Tasks:
[a] Answer these questions from the abstract on stem cell cancer detection, one answer per line, marked to match:
(i) What were the MSCs engineered to express?
(ii) In which mice did the MSCs persist longer according to in vivo imaging?
(iii) Over what period was hGluc detected stably in vitro in the presence of serum?
[b] Please rewrite the paragraph beginning "© 2015 Liu et al. Introduction:" in the abstract on stem cell cancer detection as a shorter bulleted list that keeps its main facts.

Page extract:
════

Exogenous marker-engineered mesenchymal stem cells detect cancer and metastases in a simple blood assay

  • Author(s): Liu, L
  • Zhang, SX
  • Aeran, R
  • Liao, W
  • Lu, M
  • Polovin, G
  • Pone, EJ
  • Zhao, W
  • et al.

© 2015 Liu et al. Introduction: Mesenchymal stem cells (MSCs) are adult multipotent stem cells that possess regenerative and immunomodulatory properties. They have been widely investigated as therapeutic agents for a variety of disease conditions, including tissue repair, inflammation, autoimmunity, and organ transplantation. Importantly, systemically infused MSCs selectively home to primary and metastatic tumors, though the molecular mechanisms of tumor tropism of MSCs remain incompletely understood. We have exploited the active and selective MSCs homing to cancer microenvironments to develop a rapid and selective blood test for the presence of cancer. Methods: We tested the concept of using transplanted MSCs as the basis for a simple cancer blood test. MSCs were engineered to express humanized Gaussia luciferase (hGluc). In a minimally invasive fashion, hGluc secreted by MSCs into circulation as a reporter for cancer presence, was assayed to probe whether MSCs co-localize with and persist in cancerous tissue. Results: In vitro, hGluc secreted by engineered MSCs was detected stably over a period of days in the presence of serum. In vivo imaging showed that MSCs homed to breast cancer lung metastases and persisted longer in tumor-bearing mice than in tumor-free mice (P < 0.05). hGluc activity in blood of tumor-bearing mice was significantly higher than in their tumor-free counterparts (P < 0.05). Conclusions: Both in vitro and in vivo data show that MSCs expressing hGluc can identify and report small tumors or metastases in a simple blood test format. Our novel and simple stem cell-based blood test can potentially be used to screen, detect, and monitor cancer and metastasis at early stages and during treatment.

════

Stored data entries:
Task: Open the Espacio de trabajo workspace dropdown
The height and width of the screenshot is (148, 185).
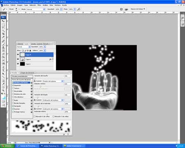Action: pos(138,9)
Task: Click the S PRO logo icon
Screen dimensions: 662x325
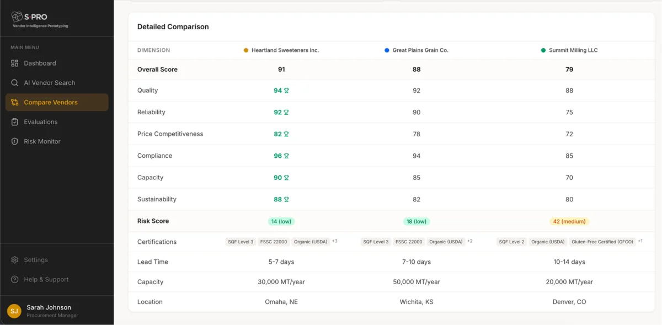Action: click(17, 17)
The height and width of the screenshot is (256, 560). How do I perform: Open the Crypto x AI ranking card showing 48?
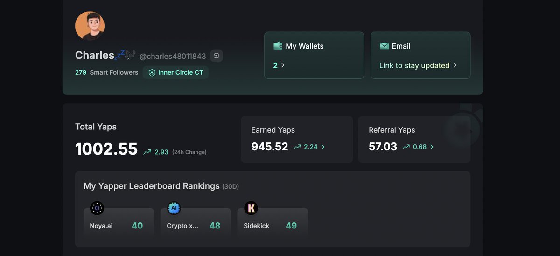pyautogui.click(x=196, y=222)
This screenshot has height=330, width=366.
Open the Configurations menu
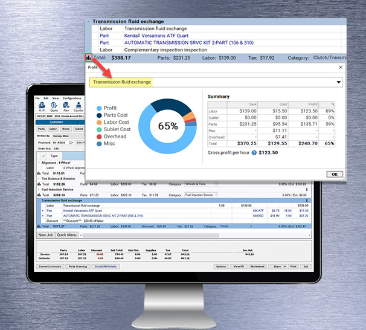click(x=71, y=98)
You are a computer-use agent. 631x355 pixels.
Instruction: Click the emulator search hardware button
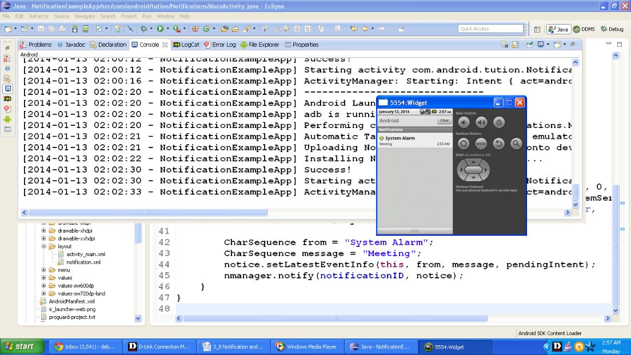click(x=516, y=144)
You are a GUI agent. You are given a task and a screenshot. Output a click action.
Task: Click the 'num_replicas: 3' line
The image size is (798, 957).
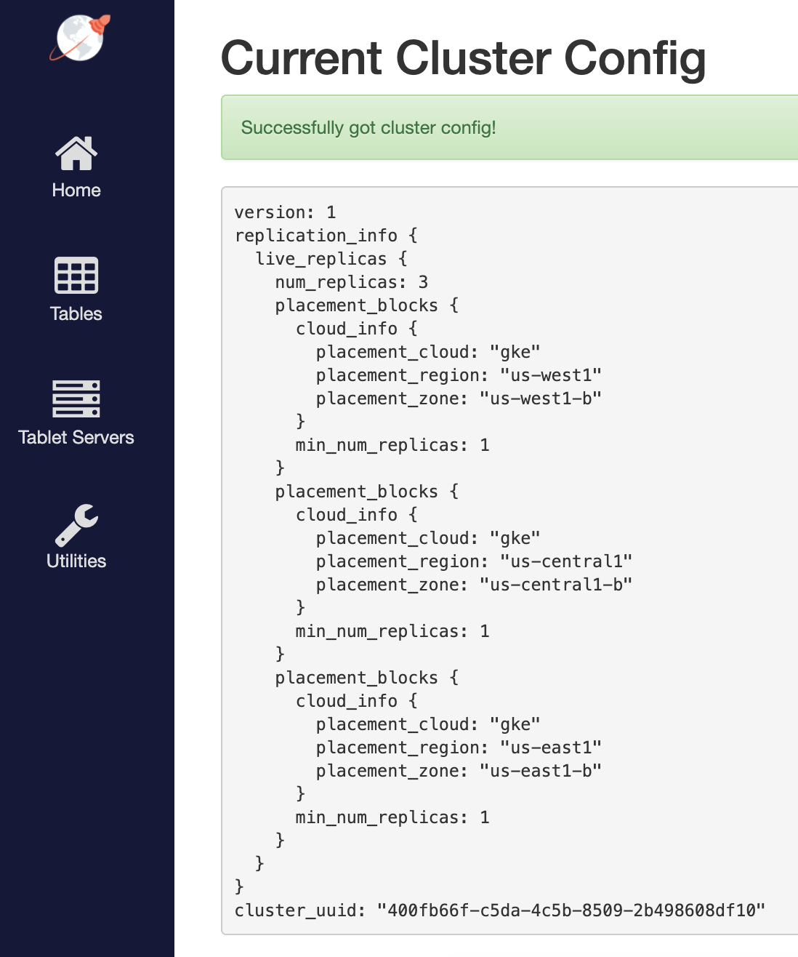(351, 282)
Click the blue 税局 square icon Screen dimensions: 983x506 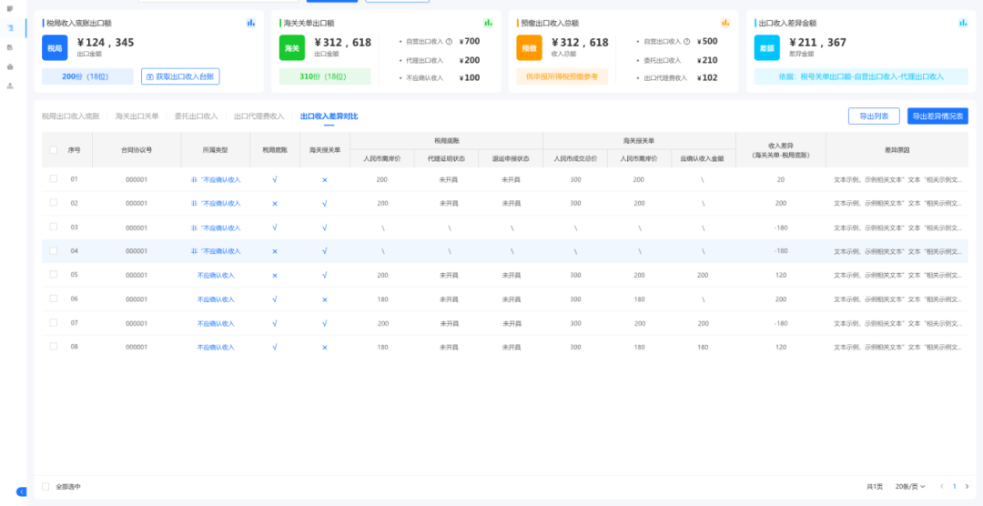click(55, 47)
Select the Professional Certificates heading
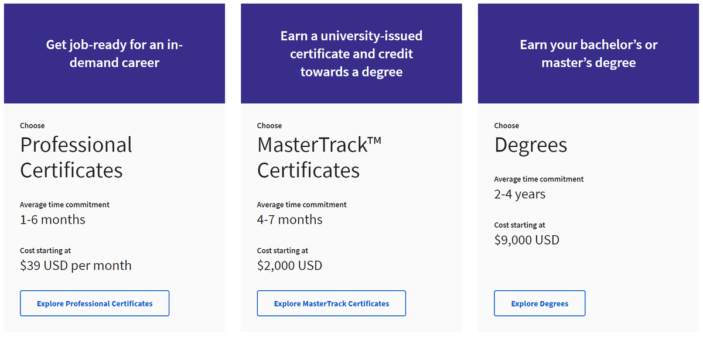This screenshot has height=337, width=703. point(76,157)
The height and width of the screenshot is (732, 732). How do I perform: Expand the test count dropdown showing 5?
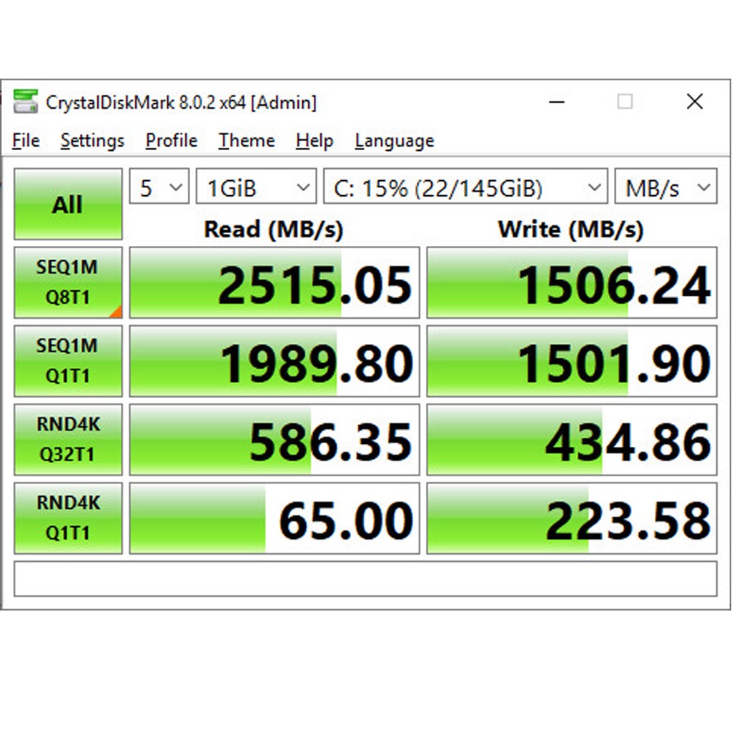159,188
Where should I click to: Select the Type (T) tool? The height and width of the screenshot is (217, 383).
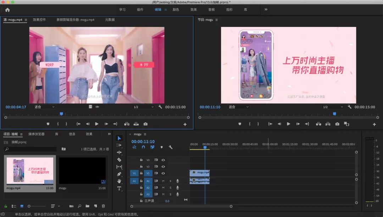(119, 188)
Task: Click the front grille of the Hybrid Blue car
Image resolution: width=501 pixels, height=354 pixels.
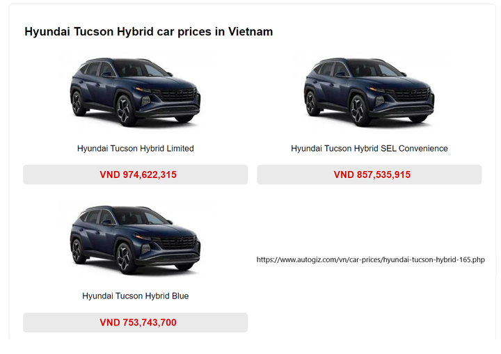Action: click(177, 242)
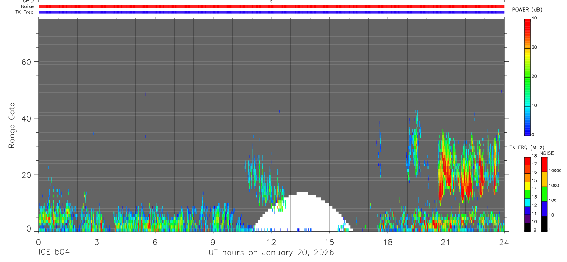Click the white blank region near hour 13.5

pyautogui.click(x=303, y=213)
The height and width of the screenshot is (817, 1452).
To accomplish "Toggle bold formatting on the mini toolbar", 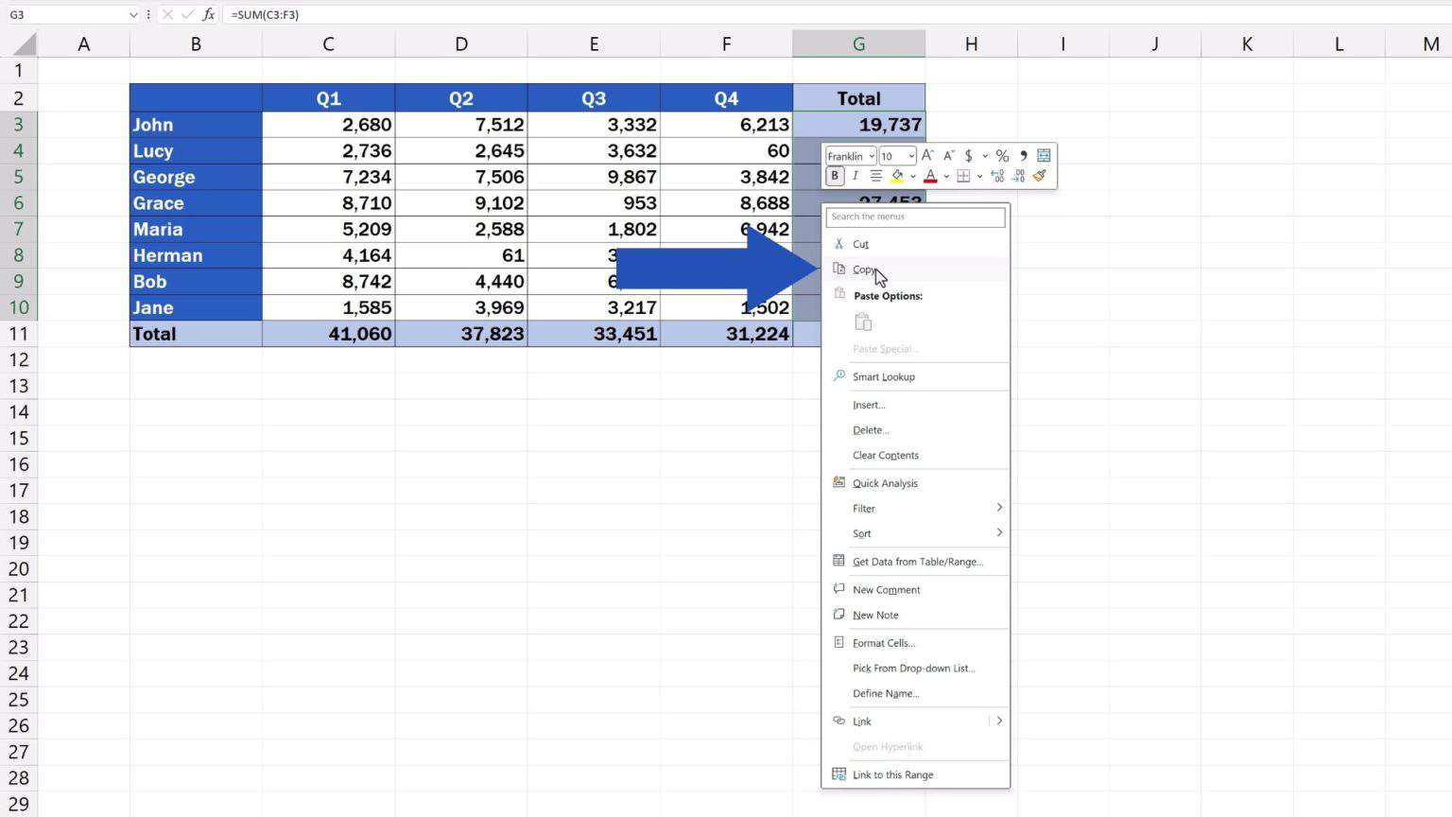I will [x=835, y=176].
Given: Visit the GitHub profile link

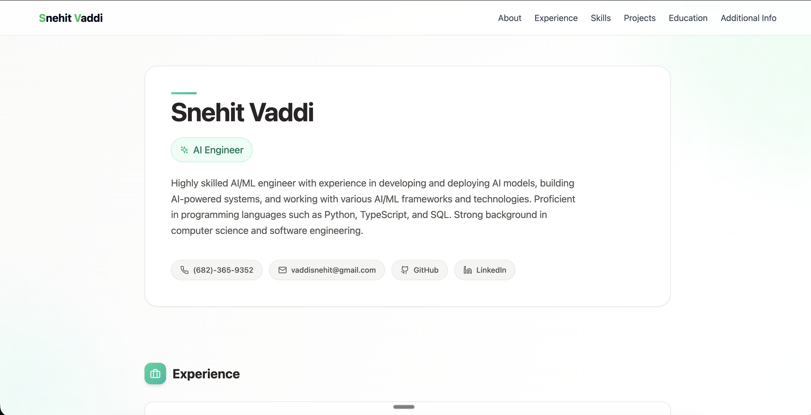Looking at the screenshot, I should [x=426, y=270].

════

Solutions to the problems:
[a]
(i) Humanized Gaussia luciferase (hGluc)
(ii) Tumor-bearing mice (compared with tumor-free mice)
(iii) A period of days

[b]
- Mesenchymal stem cells (MSCs) are adult multipotent stem cells with regenerative and immunomodulatory properties. They have been studied as therapies for tissue repair, inflammation, autoimmunity, and organ transplantation.
- Infused MSCs selectively home to primary and metastatic tumors, though the mechanisms are not fully understood. The researchers used this homing to develop a blood test for cancer.
- The MSCs were engineered to express humanized Gaussia luciferase (hGluc), which they secrete into circulation as a reporter for cancer presence.
- In vitro, hGluc remained stably detectable for days in the presence of serum.
- In vivo, MSCs homed to breast cancer lung metastases and persisted longer in tumor-bearing mice than in tumor-free mice. Blood hGluc activity was significantly higher in the tumor-bearing mice (P < 0.05 for both).
- Conclusion: hGluc-expressing MSCs can identify small tumors or metastases through a simple blood test. The test could potentially be used to screen for, detect, and monitor cancer and metastasis at early stages and during treatment.